Certain types of orders are so inherently dangerous that they are forbidden in most institutions. You are the final line of defense against them. If you see one, you must stop, clarify, and document a precise, unambiguous order.

  • “Resume Home Meds”: The single most dangerous order in hospital medicine. It is a complete abdication of the reconciliation process. This order must always be rejected and replaced with specific orders for each individual medication.
  • Range Orders without Parameters: “Morphine 2-4 mg IV q4h PRN pain.” This is unsafe because it delegates the dosing decision to the nurse without clear guidance. A proper order includes parameters: “Morphine 2 mg IV q4h PRN for mild-moderate pain (scale 4-6). May give 4 mg for severe pain (scale 7-10).”
  • Trailing Zeros and Lack of Leading Zeros: A “5.0 mg” order can be misread as “50 mg.” A “.5 mg” order can be misread as “5 mg.” The correct format is always “5 mg” and “0.5 mg.” Your EHR should have safeguards, but you are the human check.
  • Unapproved Abbreviations: “U” for units, “Q.D.” for daily, “MSO4” for morphine. These are all on The Joint Commission’s “Do Not Use” list due to a high potential for error.
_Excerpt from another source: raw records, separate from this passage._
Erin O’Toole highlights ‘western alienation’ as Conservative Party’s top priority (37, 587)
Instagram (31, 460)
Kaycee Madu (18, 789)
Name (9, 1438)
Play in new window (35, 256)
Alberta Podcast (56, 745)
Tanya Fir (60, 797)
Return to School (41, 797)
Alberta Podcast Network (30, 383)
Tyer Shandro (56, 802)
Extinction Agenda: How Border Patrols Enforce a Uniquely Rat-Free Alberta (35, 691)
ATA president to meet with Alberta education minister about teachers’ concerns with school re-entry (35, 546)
Always use the full word.
Mastering Different Order Types

Your order entry skills will need to adapt to the different types of therapies used in the inpatient setting.

Order Type Description Pharmacist’s Critical Verification Checklist
Scheduled A medication given at regular, scheduled intervals (e.g., Lisinopril 10 mg PO daily at 0900).
  • Is the dose and frequency correct for the patient’s organ function?
  • Is the administration time appropriate (e.g., not scheduling a diuretic at bedtime)?
  • Are there any therapeutic duplications with other scheduled meds?
PRN (As Needed) A medication given only when a specific condition is met (e.g., for pain, nausea, constipation).
  • Is there a clear indication (“for pain,” “for nausea”)?
  • Is there a minimum frequency to prevent overdose (“every 4 hours as needed”)?
  • Is there a maximum daily dose specified for drugs like acetaminophen?
Titratable Infusion A continuous IV drip where the rate is adjusted by the nurse to achieve a specific physiological goal (e.g., an insulin drip or a norepinephrine drip).
  • Is there a clear, objective goal (“Titrate to maintain MAP > 65 mmHg,” “Titrate to maintain blood glucose 120-180 mg/dL”)?
  • Is the starting rate, titration increment (e.g., “increase by 2 mcg/min”), and maximum rate all clearly specified?
  • Is the drug concentration standard for the institution?
Order Set A pre-built collection of orders for a specific condition or procedure (e.g., a “Sepsis Order Set” or a “Post-Op Knee Replacement Order Set”).
  • Do not blindly trust the order set. You must review every single order within the set for appropriateness for your specific patient.
  • Does the patient’s weight, allergies, or renal function require you to modify the default doses in the set?
  • Are there any orders in the set that are contraindicated for this patient?